▸ **The exercise**: Which lines in the records contain the word "screenshot"? Pull out each of those lines and copy it down.

▸ **Records supplied**:
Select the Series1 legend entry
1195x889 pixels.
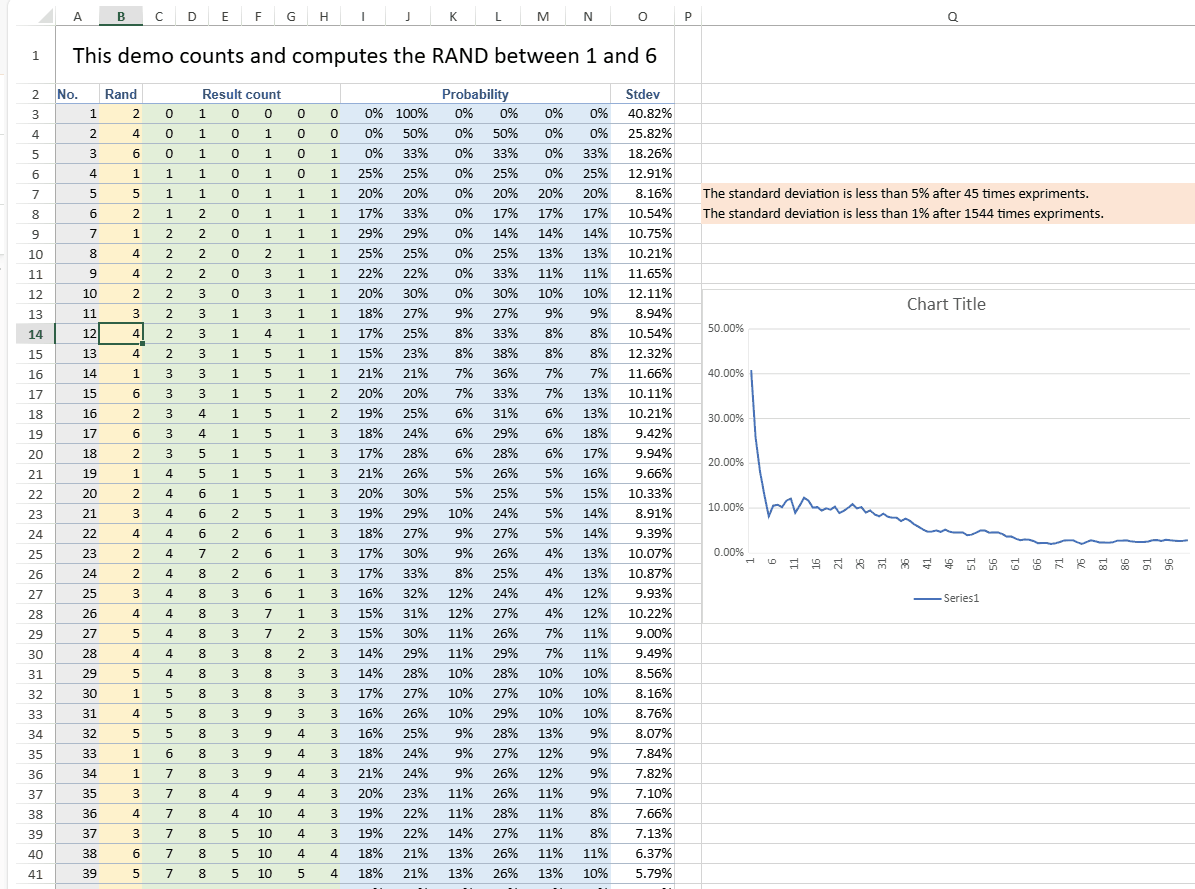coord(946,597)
--
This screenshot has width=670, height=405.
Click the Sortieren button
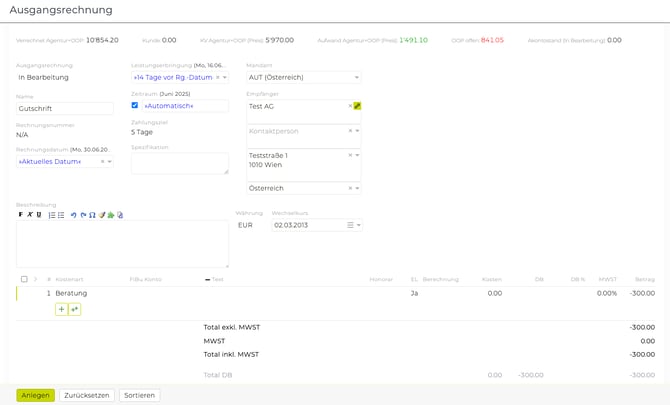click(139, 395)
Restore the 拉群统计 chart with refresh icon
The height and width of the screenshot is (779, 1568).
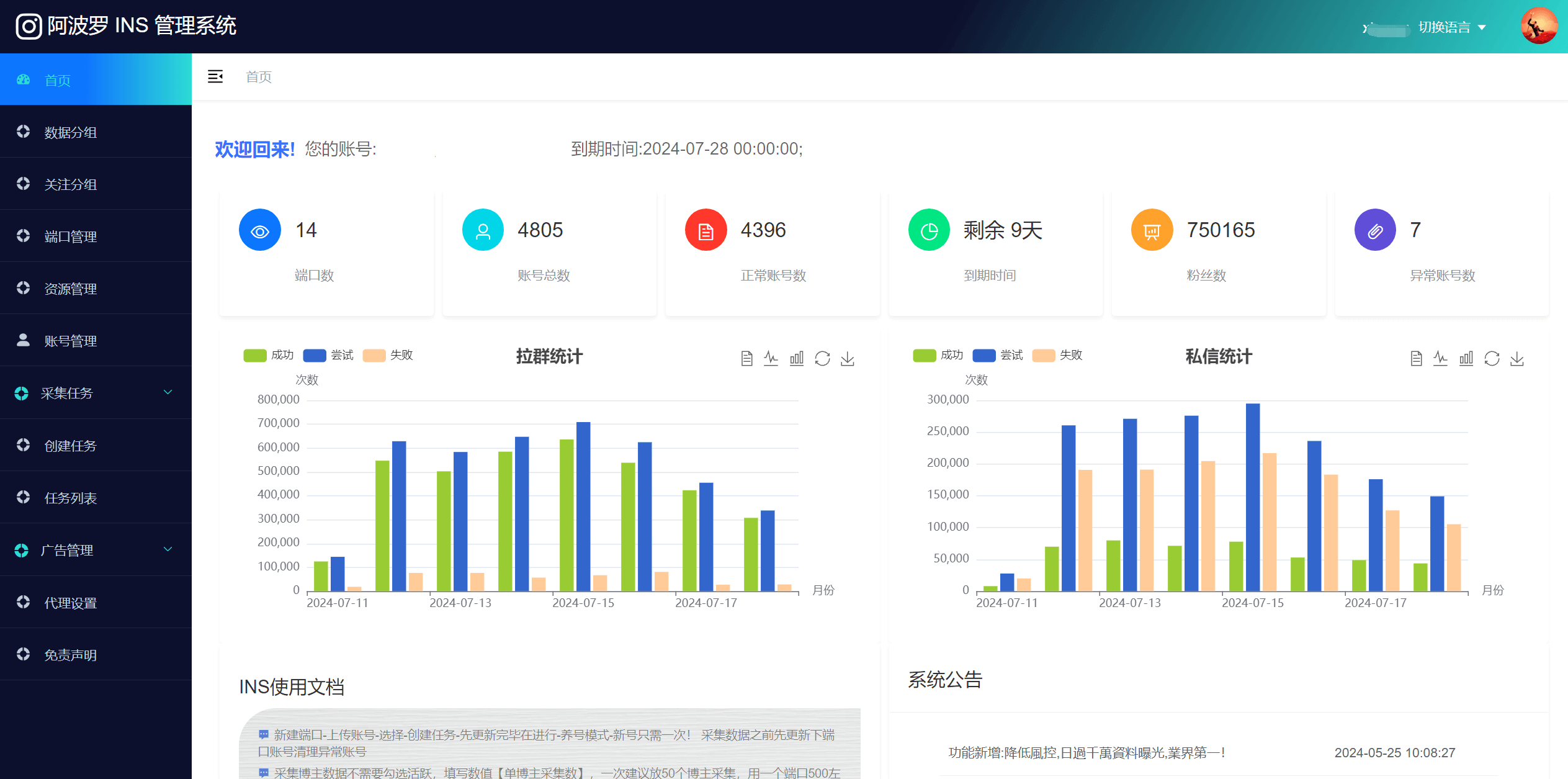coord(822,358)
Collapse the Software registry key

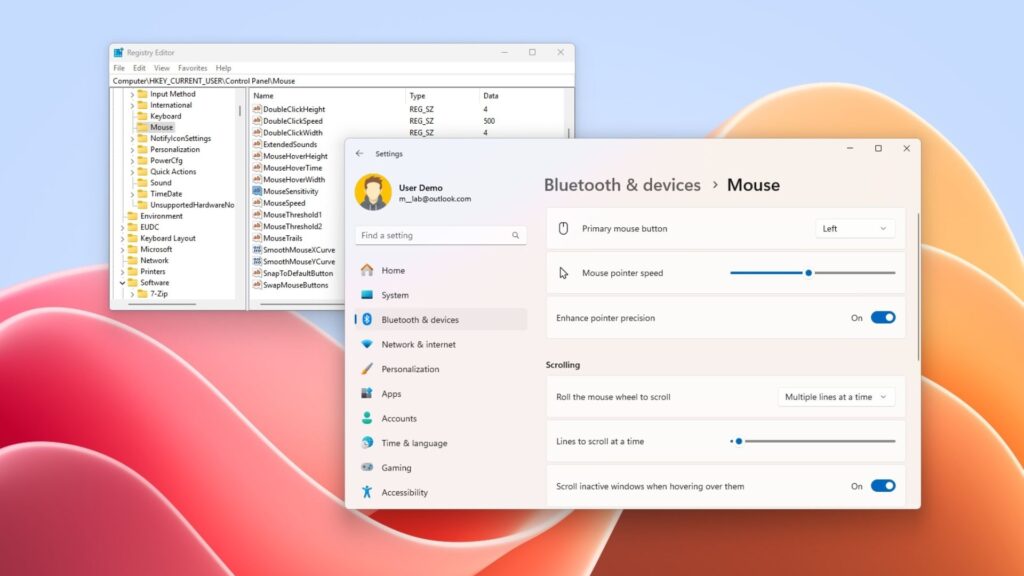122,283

▸ **Solution to the problem**:
This screenshot has width=670, height=405.
The height and width of the screenshot is (779, 1568).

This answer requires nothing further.